We included parallel-group and split-mouth randomised controlled trials (RCTs) that compared a sealant with no sealant, or different types of sealants, for the prevention of caries in primary molars, with no restriction on follow-up duration. We included studies in which co-interventions such as oral health preventive measures, oral health education or tooth brushing demonstrations were used, provided that the same adjunct was used with the intervention and comparator. We excluded studies with complex interventions for the prevention of dental caries in primary teeth such as preventive resin restorations, or studies that used sealants in cavitated carious lesions.
Two review authors independently screened search results, extracted data and assessed risk of bias of included studies. We presented outcomes for the development of new carious lesions on occlusal surfaces of primary molars as odds ratios (OR) with 95% confidence intervals (CIs). Where studies were similar in clinical and methodological characteristics, we planned to pool effect estimates using a random-effects model where appropriate. We used GRADE methodology to assess the certainty of the evidence.
We included nine studies that randomised 1120 children who ranged in age from 18 months to eight years at the start of the study. One study compared fluoride-releasing resin-based sealant with no sealant (139 tooth pairs in 90 children); two studies compared glass ionomer-based sealant with no sealant (619 children); two studies compared glass ionomer-based sealant with resin-based sealant (278 tooth pairs in 200 children); two studies compared fluoride-releasing resin-based sealant with resin-based sealant (113 tooth pairs in 69 children); one study compared composite with fluoride-releasing resin-based sealant (40 tooth pairs in 40 children); and one study compared autopolymerised sealant with light polymerised sealant (52 tooth pairs in 52 children).
Three studies evaluated the effects of sealants versus no sealant and provided data for our primary outcome. Due to differences in study design such as age of participants and duration of follow-up, we elected not to pool the data. At 24 months, there was insufficient evidence of a difference in the development of new caries lesions for the fluoride-releasing sealants or no treatment groups (Becker Balagtas odds ratio (BB OR) 0.76, 95% CI 0.41 to 1.42; 1 study, 85 children, 255 tooth surfaces). For glass ionomer-based sealants, the evidence was equivocal; one study found insufficient evidence of a difference at follow-up between 12 and 30 months (OR 0.97, 95% CI 0.63 to 1.49; 449 children), while another with 12-month follow-up found a large, beneficial effect of sealants (OR 0.03, 95% CI 0.01 to 0.15; 107 children). We judged the certainty of the evidence to be low, downgrading two levels in total for study limitations, imprecision and inconsistency.
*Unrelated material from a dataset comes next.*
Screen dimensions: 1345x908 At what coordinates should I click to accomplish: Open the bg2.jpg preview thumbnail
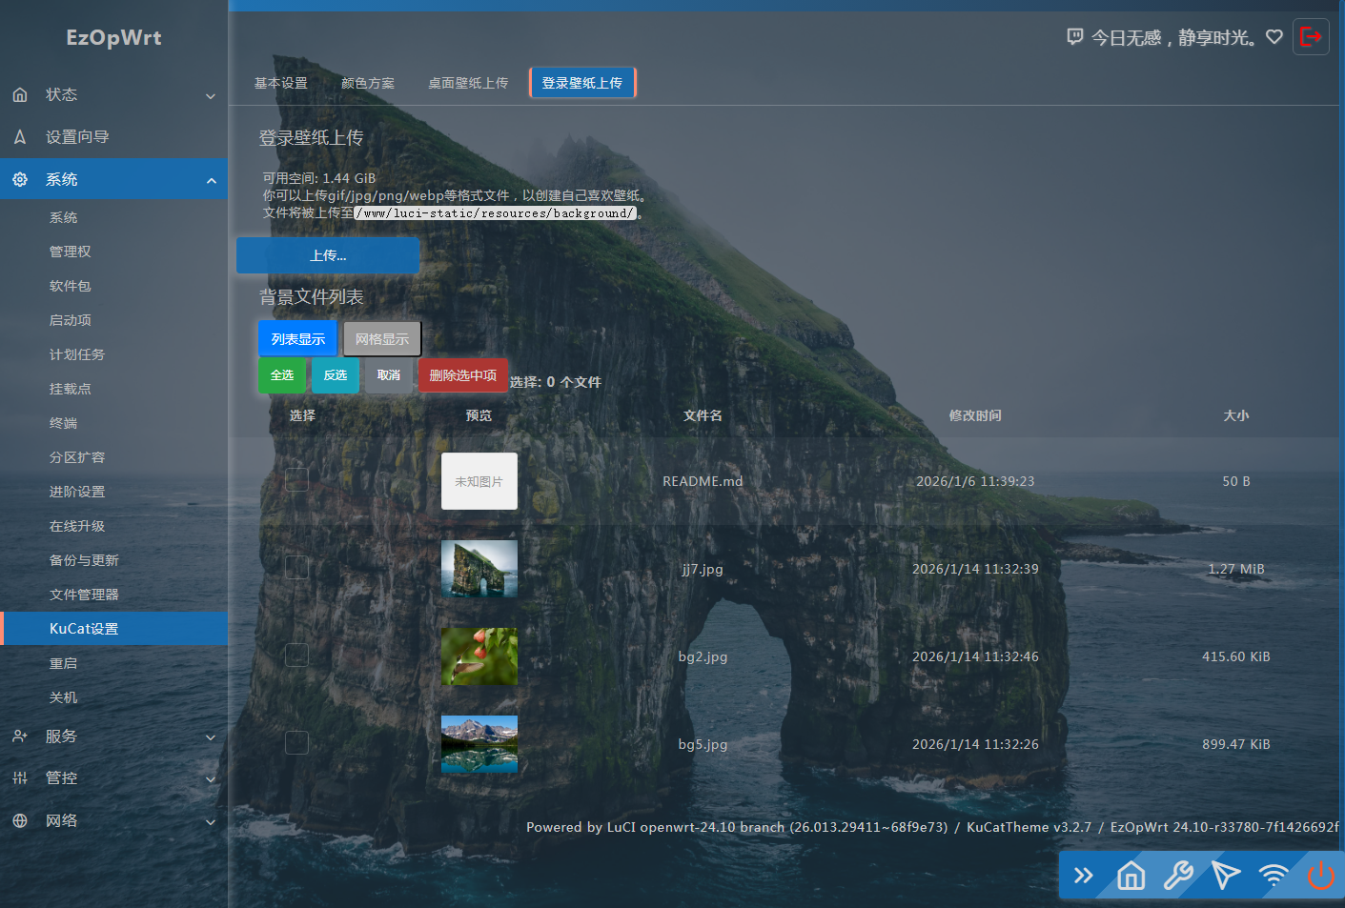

We included six trials randomising 411 children that directly compared different sealant materials, four of which (221 children) provided data for our primary outcome. Differences in age of the participants and duration of follow-up precluded pooling of the data. The incidence of development of new caries lesions was typically low across the different sealant types evaluated. We judged the certainty of the evidence to be low or very low for the outcome of caries incidence.
Only one study assessed and reported adverse events, the nature of which was gag reflex while placing the sealant material.